WORK TO BE COMPLETED:
Copy the text on the 1968 Illinois elections word for word, from "Elections were held" to "4,705,852 ballots cast.".

TEXT SECTION:
--- begin ---
1968 Illinois elections
- Turnout: 82.91%

= 1968 Illinois elections =

Elections were held in Illinois on Tuesday, November 5, 1968.

Primaries were held on June 11, 1968.

==Election information==
===Turnout===
In the primary, turnout was 28.84% with 1,573,173 ballots cast (833,498 Democrat and 739,675 Republican).

In the general election, turnout was 82.91% with 4,705,852 ballots cast.

==Federal elections==
=== United States President ===

Illinois voted for the Republican ticket of Richard Nixon and Spiro Agnew.

=== United States Senate ===

Incumbent Senator Everett M. Dirksen, a Republican, won reelection to a fourth term.

=== United States House ===

All 24 Illinois seats in the United States House of Representatives were up for election in 1968.

No seats switched parties, leaving the Illinois House delegation to continue to consist of 12 Democrats and 12 Republicans.

==State elections==
===Governor===

Incumbent Democratic Governor Samuel Shapiro lost reelection to Republican Richard B. Ogilvie.

Gubernatorial election
| Party |  | Candidate | Votes | % |
|---|---|---|---|---|
|  | Republican | Richard B. Ogilvie | 2,307,295 | 51.21 |
|  | Democratic | Samuel H. Shapiro (incumbent) | 2,179,501 | 48.37 |
|  | Socialist Labor | Edward C. Gross | 19,175 | 0.43 |
|  | Write-in | Others | 29 | 0.00 |
| Total votes |  |  | 4,506,000 |  |

===Lieutenant governor===

Democrat Paul Simon was elected to serve as lieutenant governor.

This was the only time in Illinois history that the state had the elected a governor and a lieutenant governor from different political parties (there were, however, instances in Illinois where an appointed lieutenant governor had been of a different political party than the governor).
--- end ---
SUPPLIED DATA:
--- begin ---
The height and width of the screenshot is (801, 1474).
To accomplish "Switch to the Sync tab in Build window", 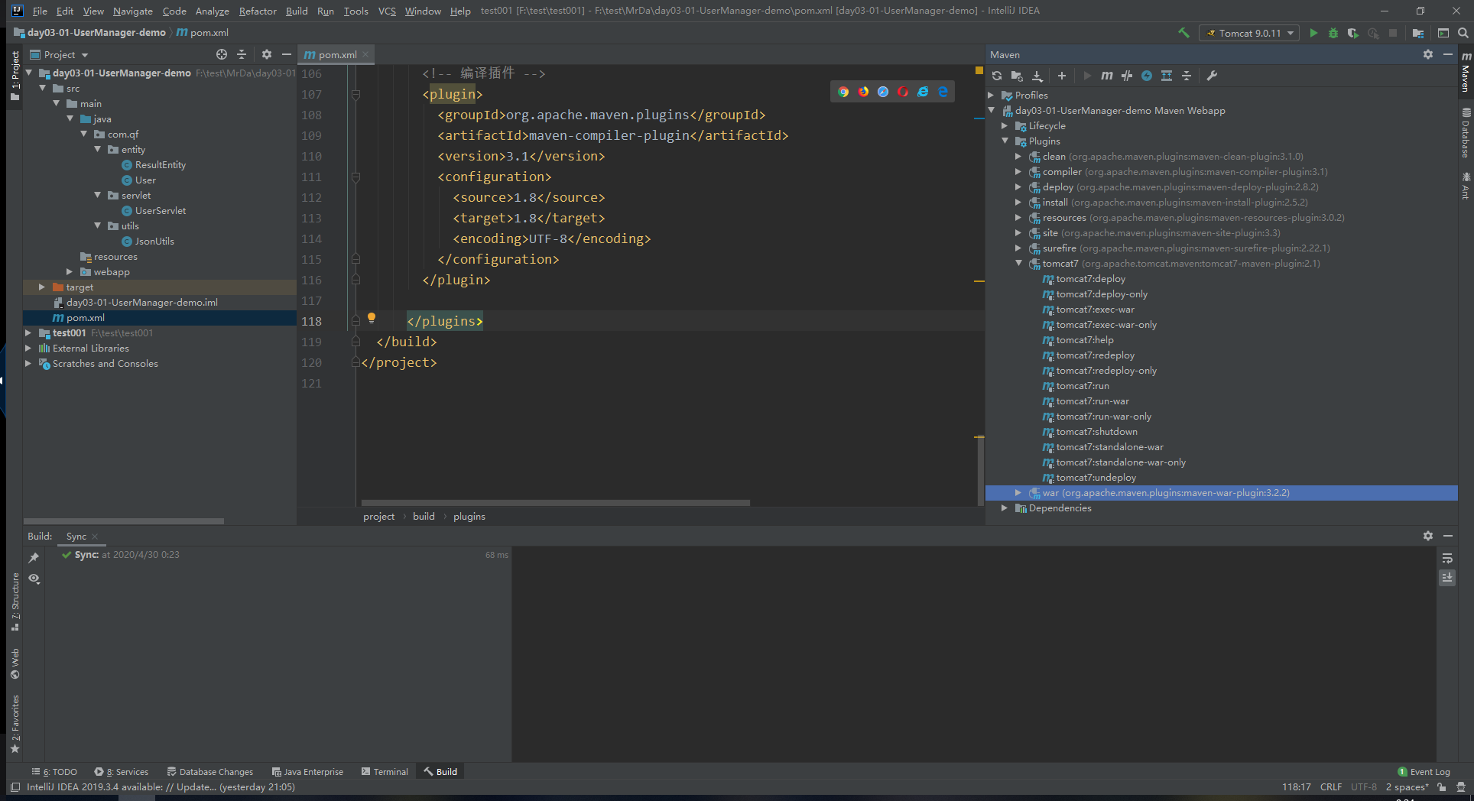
--- end ---
--- begin ---
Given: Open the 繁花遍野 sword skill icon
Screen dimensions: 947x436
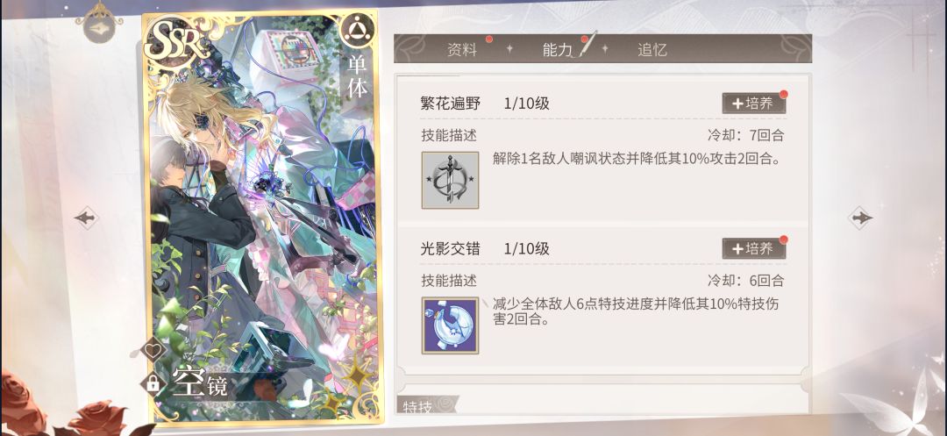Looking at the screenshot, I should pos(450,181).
--- end ---
REPLY:
Elections were held in Illinois on Tuesday, November 5, 1968.

Primaries were held on June 11, 1968.

==Election information==
===Turnout===
In the primary, turnout was 28.84% with 1,573,173 ballots cast (833,498 Democrat and 739,675 Republican).

In the general election, turnout was 82.91% with 4,705,852 ballots cast.